## Exercise
Look through the lines below and copy each one that includes "filter".
══ Provided material ══
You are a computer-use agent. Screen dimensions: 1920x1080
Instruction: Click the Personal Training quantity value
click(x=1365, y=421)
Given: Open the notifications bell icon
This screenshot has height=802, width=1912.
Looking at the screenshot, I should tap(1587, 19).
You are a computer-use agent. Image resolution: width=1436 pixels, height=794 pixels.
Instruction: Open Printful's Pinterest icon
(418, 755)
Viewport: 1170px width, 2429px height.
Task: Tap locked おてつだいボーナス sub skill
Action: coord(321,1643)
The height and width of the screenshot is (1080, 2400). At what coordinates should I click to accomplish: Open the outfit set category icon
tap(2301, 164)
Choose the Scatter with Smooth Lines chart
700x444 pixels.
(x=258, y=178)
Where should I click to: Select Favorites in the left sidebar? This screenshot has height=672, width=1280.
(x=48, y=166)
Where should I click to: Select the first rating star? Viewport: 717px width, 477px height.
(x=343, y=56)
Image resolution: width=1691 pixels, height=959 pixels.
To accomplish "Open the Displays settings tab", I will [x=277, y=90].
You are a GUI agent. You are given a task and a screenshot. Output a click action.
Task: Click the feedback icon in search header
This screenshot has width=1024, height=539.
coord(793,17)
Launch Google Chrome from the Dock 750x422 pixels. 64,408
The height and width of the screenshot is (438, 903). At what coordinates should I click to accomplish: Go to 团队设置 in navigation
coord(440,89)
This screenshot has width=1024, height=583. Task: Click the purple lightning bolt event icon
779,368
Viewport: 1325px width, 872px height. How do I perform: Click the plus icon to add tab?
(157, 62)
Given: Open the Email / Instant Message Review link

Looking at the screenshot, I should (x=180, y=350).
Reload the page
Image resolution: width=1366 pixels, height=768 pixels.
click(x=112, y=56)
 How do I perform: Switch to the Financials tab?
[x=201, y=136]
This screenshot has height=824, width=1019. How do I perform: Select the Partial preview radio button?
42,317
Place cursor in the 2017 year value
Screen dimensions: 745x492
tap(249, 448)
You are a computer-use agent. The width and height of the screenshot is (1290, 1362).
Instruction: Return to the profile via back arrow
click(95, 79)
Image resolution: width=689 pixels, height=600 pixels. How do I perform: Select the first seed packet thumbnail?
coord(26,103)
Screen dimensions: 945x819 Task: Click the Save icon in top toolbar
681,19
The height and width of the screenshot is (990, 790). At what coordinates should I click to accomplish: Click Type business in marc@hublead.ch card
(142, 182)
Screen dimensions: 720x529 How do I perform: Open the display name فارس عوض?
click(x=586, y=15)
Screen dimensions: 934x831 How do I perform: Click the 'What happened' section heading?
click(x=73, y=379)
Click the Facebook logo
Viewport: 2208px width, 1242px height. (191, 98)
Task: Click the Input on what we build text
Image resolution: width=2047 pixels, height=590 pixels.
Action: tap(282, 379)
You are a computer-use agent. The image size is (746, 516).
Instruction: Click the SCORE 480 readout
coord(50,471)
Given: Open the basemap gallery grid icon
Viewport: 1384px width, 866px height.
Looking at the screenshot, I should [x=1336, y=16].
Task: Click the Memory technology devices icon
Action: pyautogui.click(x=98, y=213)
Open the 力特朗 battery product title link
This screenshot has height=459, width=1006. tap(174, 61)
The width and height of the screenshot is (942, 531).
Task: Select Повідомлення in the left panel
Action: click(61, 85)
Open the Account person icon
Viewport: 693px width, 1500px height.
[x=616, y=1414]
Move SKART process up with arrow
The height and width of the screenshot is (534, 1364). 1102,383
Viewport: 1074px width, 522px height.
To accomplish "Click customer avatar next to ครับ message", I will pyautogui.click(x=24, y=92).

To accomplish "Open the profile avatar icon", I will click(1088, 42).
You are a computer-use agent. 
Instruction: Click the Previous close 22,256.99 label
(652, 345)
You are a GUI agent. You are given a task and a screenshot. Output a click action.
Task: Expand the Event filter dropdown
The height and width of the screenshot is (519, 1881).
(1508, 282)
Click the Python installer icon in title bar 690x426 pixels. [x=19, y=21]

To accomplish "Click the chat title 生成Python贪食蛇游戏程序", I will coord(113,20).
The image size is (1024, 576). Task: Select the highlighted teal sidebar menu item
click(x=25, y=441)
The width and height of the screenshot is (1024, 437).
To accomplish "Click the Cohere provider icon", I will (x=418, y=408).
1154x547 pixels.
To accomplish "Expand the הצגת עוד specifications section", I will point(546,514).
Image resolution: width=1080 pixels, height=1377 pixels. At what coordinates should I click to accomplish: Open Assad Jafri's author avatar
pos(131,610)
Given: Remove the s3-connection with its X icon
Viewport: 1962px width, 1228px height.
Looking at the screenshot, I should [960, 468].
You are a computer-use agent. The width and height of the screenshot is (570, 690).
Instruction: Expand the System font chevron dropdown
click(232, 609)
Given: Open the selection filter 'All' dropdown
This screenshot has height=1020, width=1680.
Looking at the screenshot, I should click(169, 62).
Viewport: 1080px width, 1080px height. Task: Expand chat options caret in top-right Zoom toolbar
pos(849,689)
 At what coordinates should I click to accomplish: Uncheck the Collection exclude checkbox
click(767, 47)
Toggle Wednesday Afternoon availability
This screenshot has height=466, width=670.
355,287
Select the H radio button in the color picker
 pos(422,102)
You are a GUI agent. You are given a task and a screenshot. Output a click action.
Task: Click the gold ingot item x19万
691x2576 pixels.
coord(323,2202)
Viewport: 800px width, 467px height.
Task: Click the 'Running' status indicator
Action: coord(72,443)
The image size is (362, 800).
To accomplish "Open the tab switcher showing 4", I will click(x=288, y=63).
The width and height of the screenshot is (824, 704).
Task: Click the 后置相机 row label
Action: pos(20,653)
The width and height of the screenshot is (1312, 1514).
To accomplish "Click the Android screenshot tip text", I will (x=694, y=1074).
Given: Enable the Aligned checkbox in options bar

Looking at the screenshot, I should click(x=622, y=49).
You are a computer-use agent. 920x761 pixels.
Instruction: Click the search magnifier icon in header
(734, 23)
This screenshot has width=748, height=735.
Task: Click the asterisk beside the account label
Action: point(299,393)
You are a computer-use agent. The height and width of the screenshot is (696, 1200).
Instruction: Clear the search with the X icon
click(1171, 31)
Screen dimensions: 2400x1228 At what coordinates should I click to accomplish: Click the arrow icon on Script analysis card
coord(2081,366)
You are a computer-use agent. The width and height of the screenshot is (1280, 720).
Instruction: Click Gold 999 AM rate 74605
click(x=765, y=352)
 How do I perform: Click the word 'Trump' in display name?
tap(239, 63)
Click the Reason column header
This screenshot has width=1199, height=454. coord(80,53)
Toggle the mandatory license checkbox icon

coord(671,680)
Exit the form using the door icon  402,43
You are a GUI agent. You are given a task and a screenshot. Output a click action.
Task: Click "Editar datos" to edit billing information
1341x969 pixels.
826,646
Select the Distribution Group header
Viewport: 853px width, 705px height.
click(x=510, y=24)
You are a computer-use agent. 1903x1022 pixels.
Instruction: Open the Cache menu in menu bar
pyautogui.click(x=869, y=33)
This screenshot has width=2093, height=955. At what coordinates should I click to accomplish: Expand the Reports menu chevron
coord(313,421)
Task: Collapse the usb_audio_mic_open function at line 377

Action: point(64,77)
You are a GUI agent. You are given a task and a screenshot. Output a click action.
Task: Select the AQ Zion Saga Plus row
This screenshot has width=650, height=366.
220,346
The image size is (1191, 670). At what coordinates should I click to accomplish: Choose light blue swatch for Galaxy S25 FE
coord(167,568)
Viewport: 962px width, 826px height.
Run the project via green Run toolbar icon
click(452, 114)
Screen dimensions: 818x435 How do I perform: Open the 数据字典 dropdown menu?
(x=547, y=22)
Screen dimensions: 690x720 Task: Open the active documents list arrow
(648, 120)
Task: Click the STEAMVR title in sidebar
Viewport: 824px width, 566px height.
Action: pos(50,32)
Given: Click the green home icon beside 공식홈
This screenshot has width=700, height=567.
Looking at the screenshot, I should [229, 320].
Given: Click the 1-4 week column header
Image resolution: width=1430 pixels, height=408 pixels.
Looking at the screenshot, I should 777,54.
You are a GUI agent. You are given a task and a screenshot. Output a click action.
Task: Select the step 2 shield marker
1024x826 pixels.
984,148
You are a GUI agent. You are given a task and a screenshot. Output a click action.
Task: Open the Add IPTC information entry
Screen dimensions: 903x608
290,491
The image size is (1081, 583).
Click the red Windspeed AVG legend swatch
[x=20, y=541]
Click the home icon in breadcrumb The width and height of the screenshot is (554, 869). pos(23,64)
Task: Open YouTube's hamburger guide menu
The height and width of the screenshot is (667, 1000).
═══
## Answer box
Task: Expand the Event filter dropdown
Given: Open the selection filter 'All' dropdown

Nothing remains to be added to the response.